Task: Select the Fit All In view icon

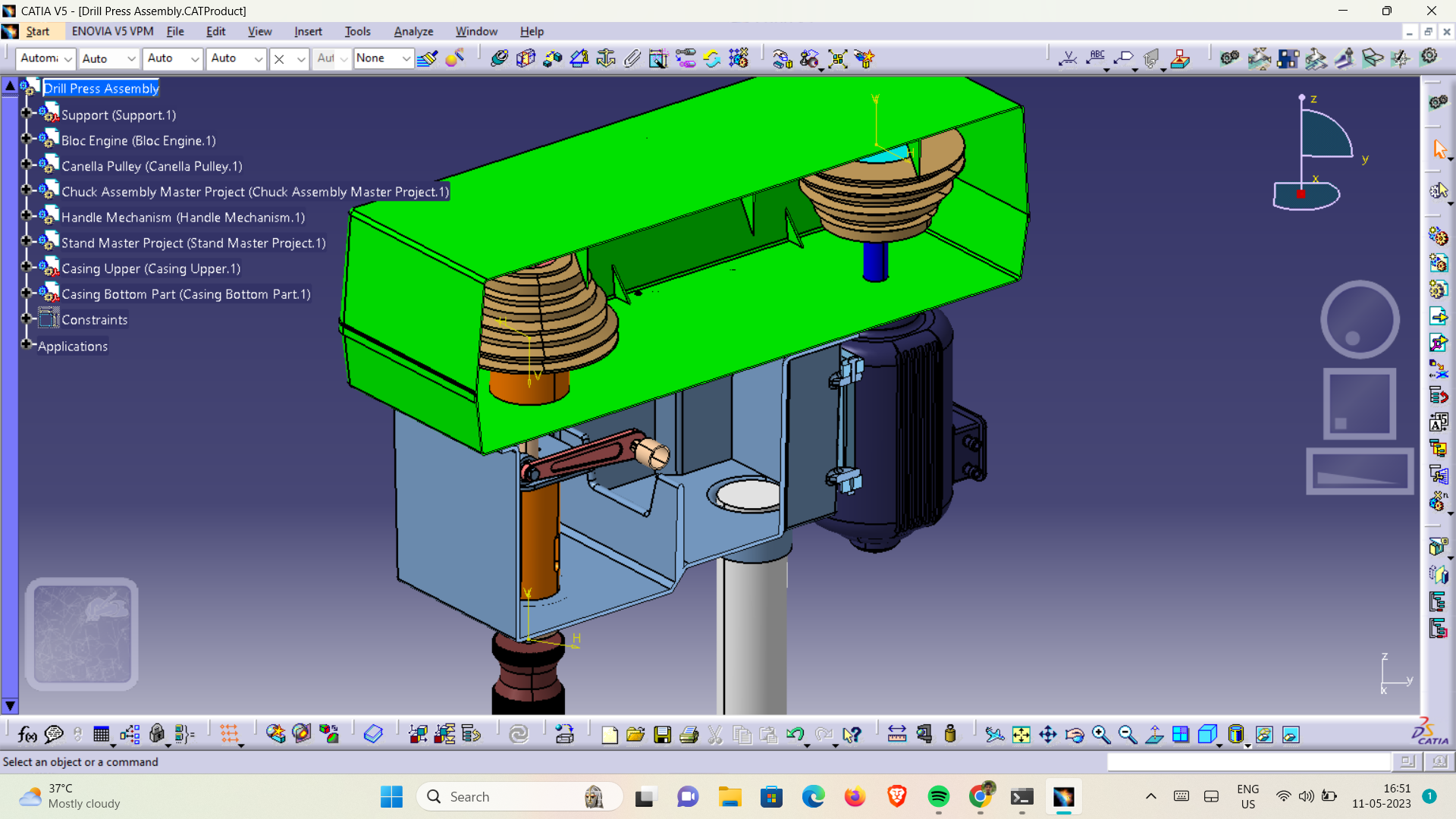Action: [x=1021, y=734]
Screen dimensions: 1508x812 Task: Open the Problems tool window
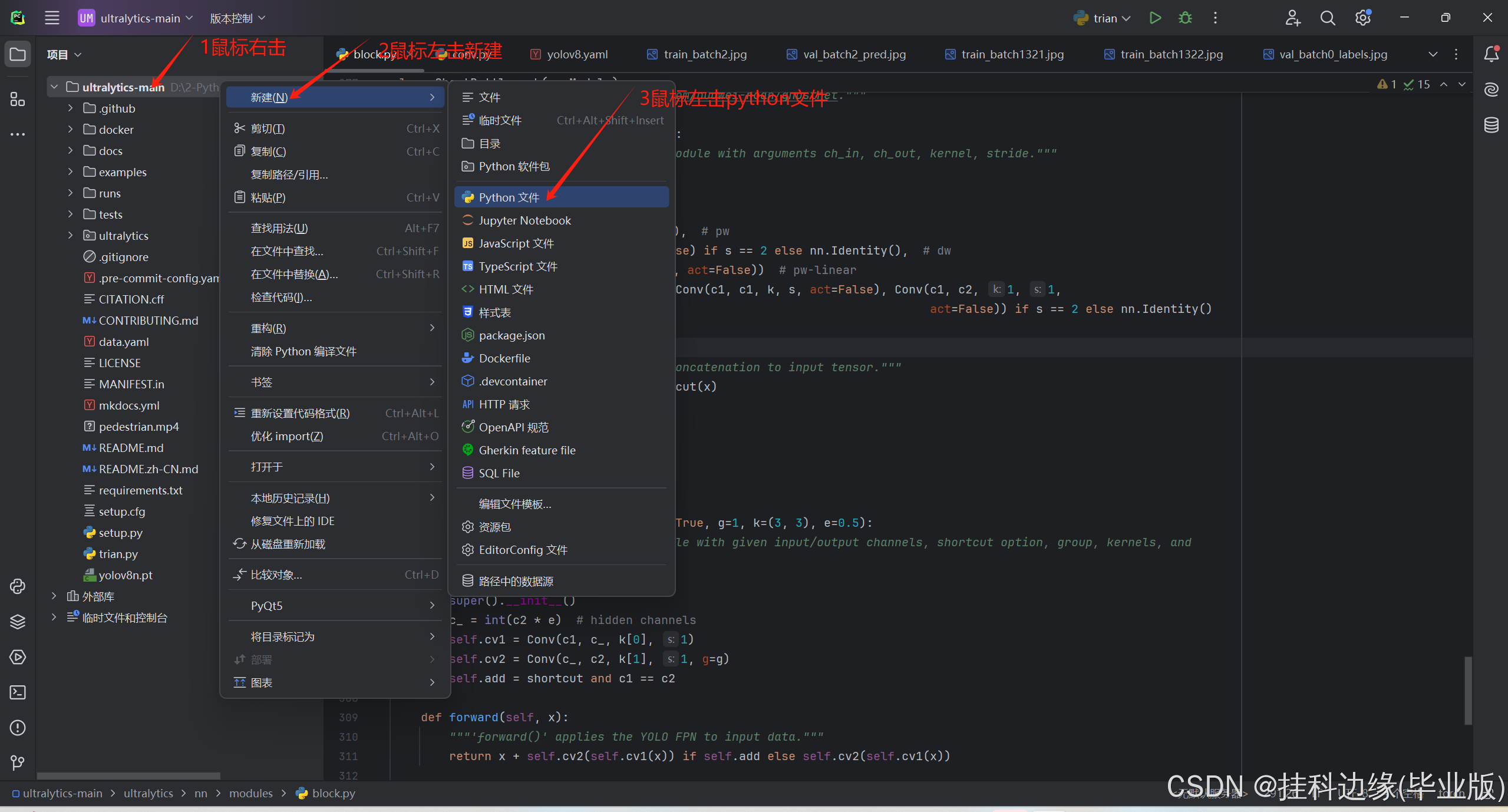18,728
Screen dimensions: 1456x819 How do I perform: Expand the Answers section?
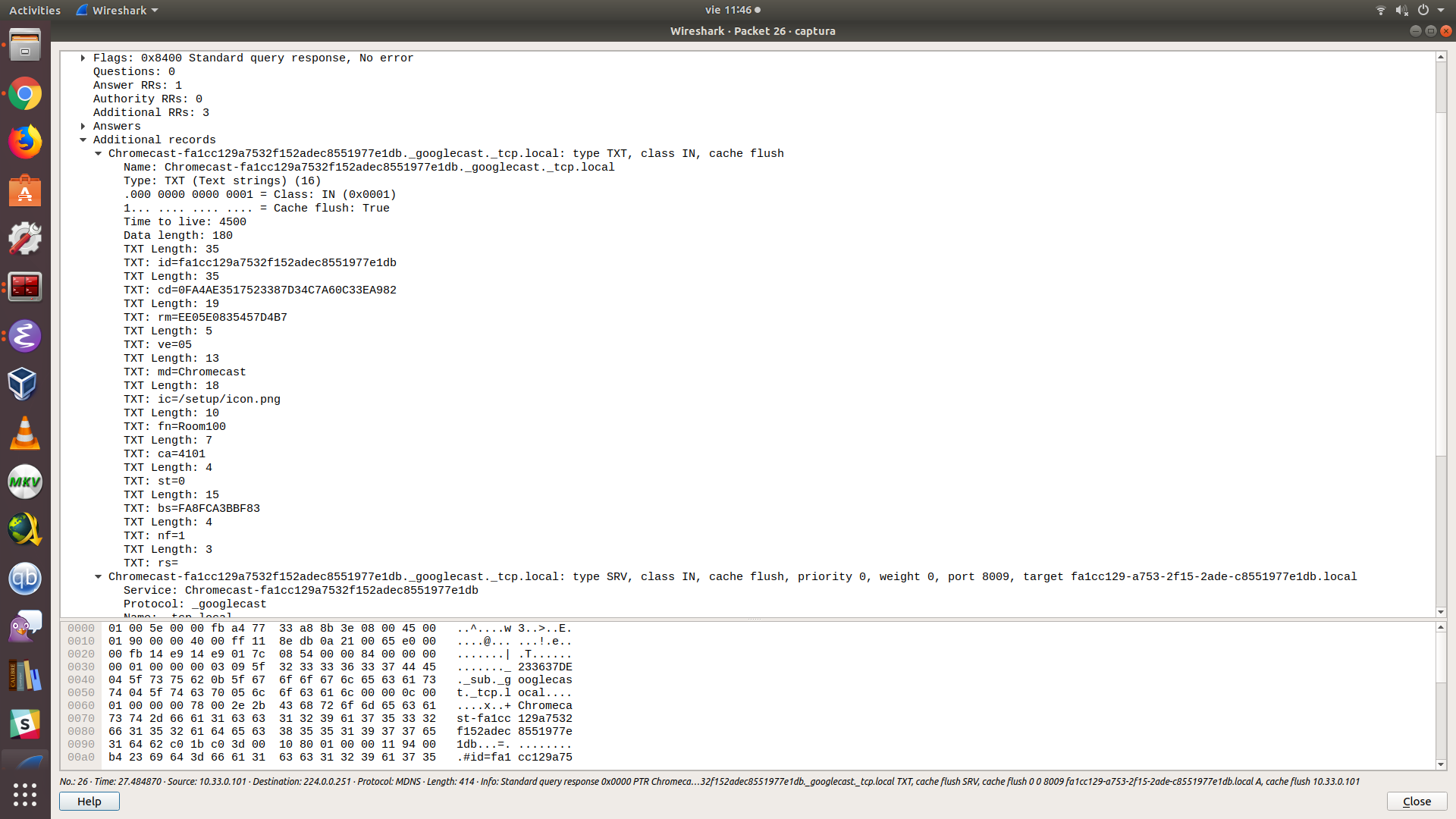pyautogui.click(x=82, y=126)
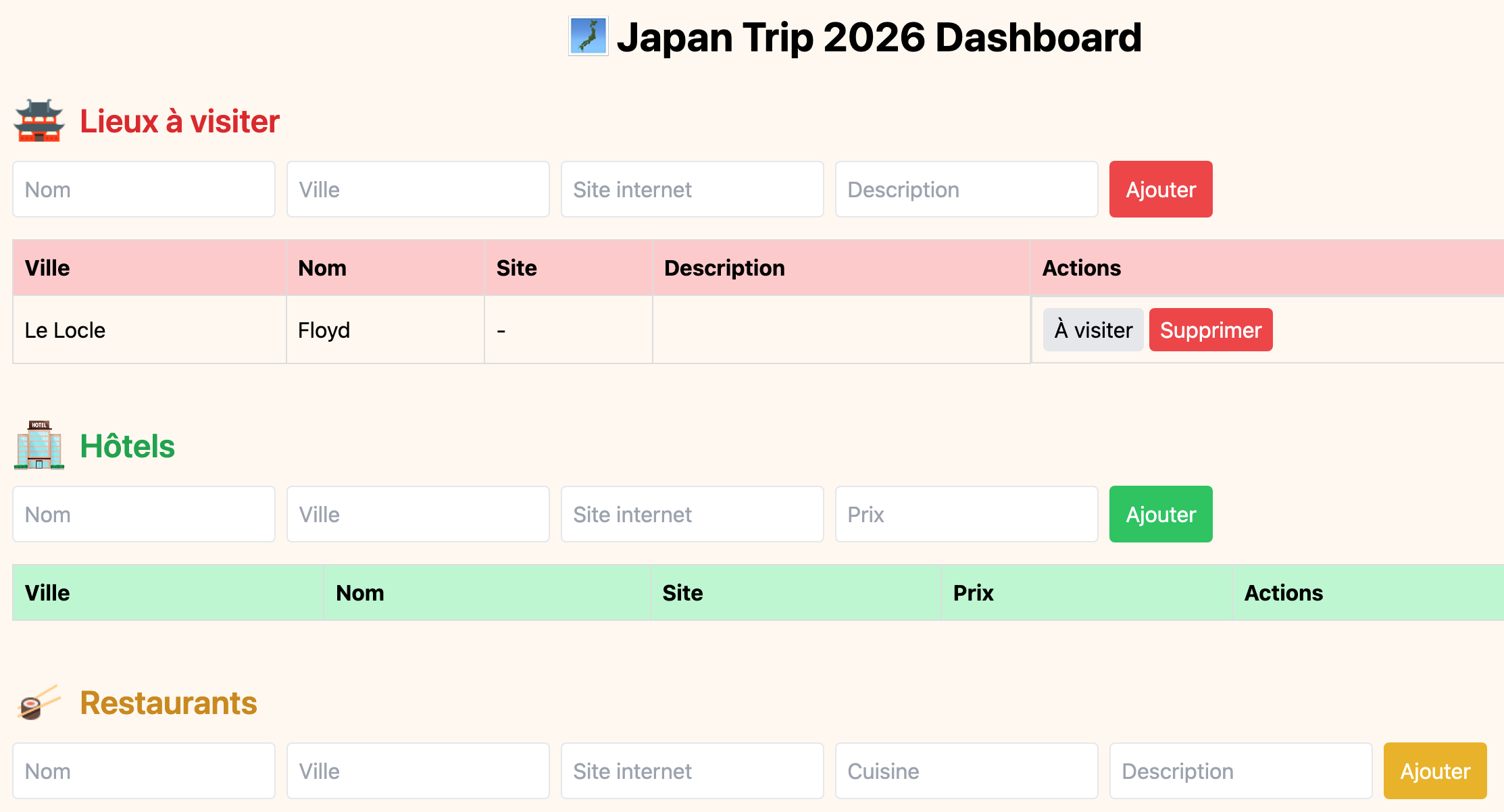Image resolution: width=1504 pixels, height=812 pixels.
Task: Click the Japan Trip 2026 Dashboard title
Action: pyautogui.click(x=878, y=37)
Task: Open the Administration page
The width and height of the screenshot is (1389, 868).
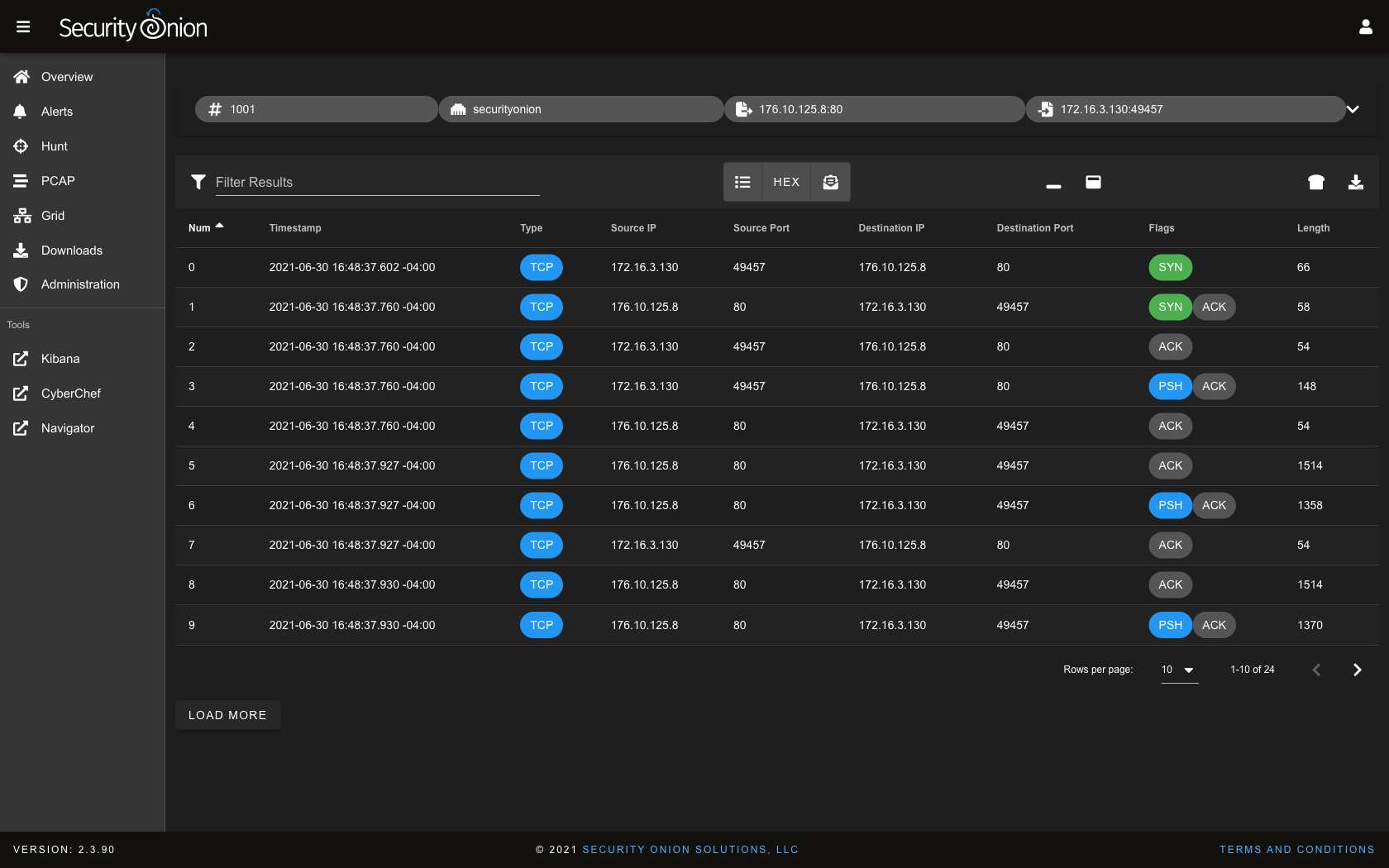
※
Work required
Your task is to give again, unchanged, the lines from the line that contains "Task: Open the Administration page" to the end of the records. Include both end lines but no pictures.

Completed exercise
Task: Open the Administration page
The width and height of the screenshot is (1389, 868).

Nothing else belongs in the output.